Il 1° luglio 2021 - e con iscrizione a registro fondiario seguita il 9 settembre 2021 - CO 1 e CO 2 si sono aggiudicati la proprietà di tale fondo, in ragione di ½ ciascuno, al prezzo di fr. 1'150'000.–.
B. Un’istanza di espulsione immediata presentata da CO 1 e CO 2, seguendo la forma della procedura sommaria di tutela dei casi manifesti, è stata dichiarata irricevibile dal Pretore del Distretto di Lugano, sezione 4, il 23 novembre 2022 (inc. n. SO.2022.4495). Il relativo appello da essi proposto è poi stato respinto il 20 febbraio 2023 dalla seconda Camera civile del Tribunale d’appello.
C. Nel frattempo, a titolo cautelativo e su modulo ufficiale, il 21 dicembre 2022 CO 1 e CO 2 hanno disdetto per il 31 marzo 2023 e nei confronti di RE 1 e di RE 2 un eventuale e contestato rapporto locativo. RE 1 e RE 2 hanno quindi contestato la disdetta. Ottenuta in data 28 febbraio 2023 l’autorizzazione ad agire dal competente Ufficio di conciliazione, con petizione 30 marzo 2023 essi hanno introdotto l’azione di contestazione della disdetta innanzi la Pretura del Distretto di Lugano, sezione 4, postulando in via subordinata la protrazione della locazione (inc. n. SE.2023.82). La procedura è tuttora pendente.
D. Ottenuta l’autorizzazione ad agire il 31 maggio 2023, con petizione datata 16 agosto 2023 introdotta innanzi alla Pretura del Distretto di Lugano, sezione 3, CO 1 e CO 2 hanno rivendicato la proprietà della part. n. __________ RFD di __________ e chiesto l’espulsione immediata di RE 1 e RE 2 e la riconsegna dell’immobile, nonché l’ammonimento degli stessi a dover risarcire i danni per ogni giorno di inadempimento, oltre alla comminatoria dell’azione penale giusta l’art. 292 CP e dell’esecuzione effettiva tramite forza pubblica.
Con risposta 5 ottobre 2022 (correttamente: 2023) RE 1 e RE 2 hanno postulato la reiezione integrale della petizione. Gli attori con replica 17 ottobre 2023 e i convenuti con duplica 20 novembre 2023 hanno confermato il loro antitetico punto di vista.

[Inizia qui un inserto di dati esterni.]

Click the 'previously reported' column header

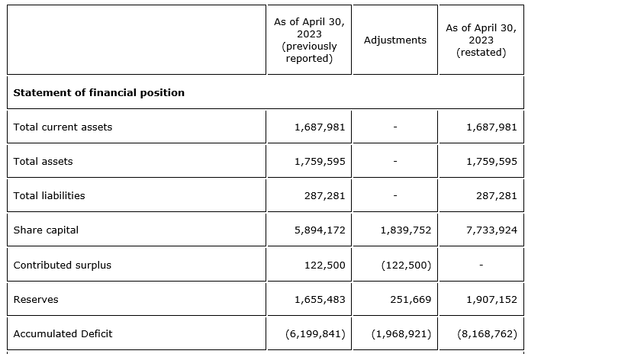click(309, 40)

E. All’udienza 14 marzo 2024 delle prime arringhe le parti hanno ribadito le rispettive allegazioni e domande. Con decisione resa a verbale, il Pretore ha statuito su una parte dei mezzi di prova notificati, ordinanza poi parzialmente modificata l’11 aprile 2024.
F. Con istanza 16 aprile 2024 i convenuti hanno chiesto la sospensione del procedimento, ritenendolo incompatibile con la procedura di contestazione della disdetta pendente innanzi la sezione 4 della Pretura del Distretto di Lugano. Il 30 aprile 2024 gli attori vi si sono opposti. Le parti hanno mantenuto i propri argomenti in sede di replica spontanea 8 maggio 2024 e duplica spontanea 15 maggio 2024.

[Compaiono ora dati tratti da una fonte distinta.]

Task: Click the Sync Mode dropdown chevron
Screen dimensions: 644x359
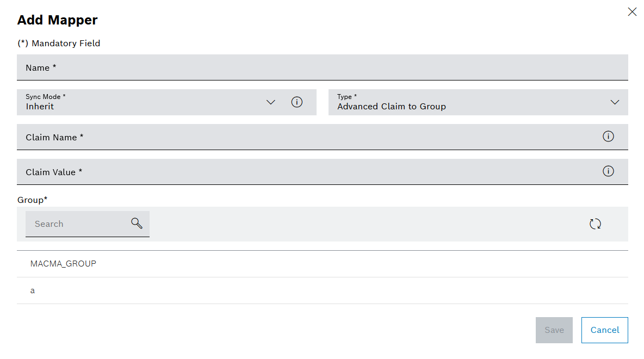Action: pyautogui.click(x=271, y=102)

Inoltre all’udienza 19 giugno 2024 di audizione testi, i convenuti hanno presentato un’istanza di assunzione di nuove prove giusta l’art. 229 CPC, avversata dagli attori.
G. Con decisione 16 settembre 2024 il Pretore ha respinto l’istanza 19 giugno 2024 di assunzione di nuove prove (dispositivo n. 1), ha modificato parzialmente l’ordinanza sulle prove 11 aprile 2024 ammettendo il richiamo dell’inc. n. SE.2023.82 dalla sezione 4 della Pretura di Lugano (dispositivo n. 2), ha respinto la domanda 19 giugno 2024 (correttamente: 16 aprile 2024) di sospensione della causa (dispositivo n. 3), ha dichiarato chiusa l’istruttoria (dispositivo n. 4), e ha assegnato il termine scadente il 31 ottobre 2024 per le conclusioni scritte (dispositivo n. 5).
H. Con reclamo 24 settembre 2024 RE 1 e RE 2 chiedono che, previa concessione dell’effetto sospensivo, il dispositivo n. 3 della decisione 16 settembre 2024 sia modificato nel senso di accogliere la domanda di sospensione e di stralciare i dispositivi n. 4 e 5.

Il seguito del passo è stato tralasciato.